Two-thirds of Americans believe the Iraq War was not worth fighting. They’re looking at the value gained versus the cost in American lives and Iraqi lives.

CHENEY

So?

This quote, as I understand it, is literally true. The real Dick Cheney really did say it. If so, it is world-class Movie Villain material, worthy of Dr. No or Dr. Strangelove.

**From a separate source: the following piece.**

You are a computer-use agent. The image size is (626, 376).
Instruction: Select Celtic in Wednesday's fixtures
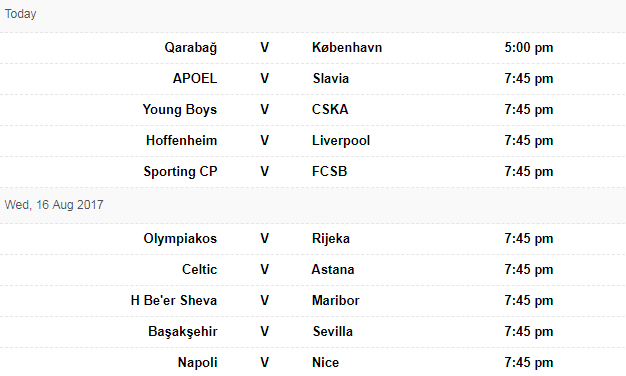199,269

But the filmmakers don’t stop here. They use this line to jump off from, into a fuller expression of the Villain’s point of view. They have Cheney turn slowly toward the camera until he “breaks the fourth wall” and addresses the audience directly.

REPORTER

So, don’t you care what the American people think?

CHENEY

I think you … uh … cannot be … uh … blown off-course. (Sighs, turns further to speak directly to the audience). I can feel your recriminations and your judgment … and I am fine with them. You wanna be loved. You wanna be a movie star. The world is as you find it. You have to deal with that reality. There are monsters in this world. We saw three thousand innocent people burned to death by those monsters. And yet you object when I refuse to kiss those monsters on the cheek and say “Pretty please.” You answer me this: what terrorist attack would you have let go forward so you wouldn’t seem like a mean and nasty fella? I will not apologize for keeping your family safe and I will not apologize for doing what needed to be done so that your loved ones can sleep peaceably at night. (Sighs). It has been my honor to be your servant. You chose me. I did what you asked.

I confess I’ve always had a soft spot for Dick Cheney. The point of view he articulates (and that he acted upon and unrepentantly holds to this day) certainly cannot be called inaccurate or untrue to certain “realities” of the world and of human nature. Caesar would have echoed this view of life, as would have Alexander and Napoleon and scores of other real-life champions to whom we erect equestrian statues—and with good cause.

But this point of view—however practical, “realistic,” or even necessary in a Hobbesian world—is the point of view of the Villain.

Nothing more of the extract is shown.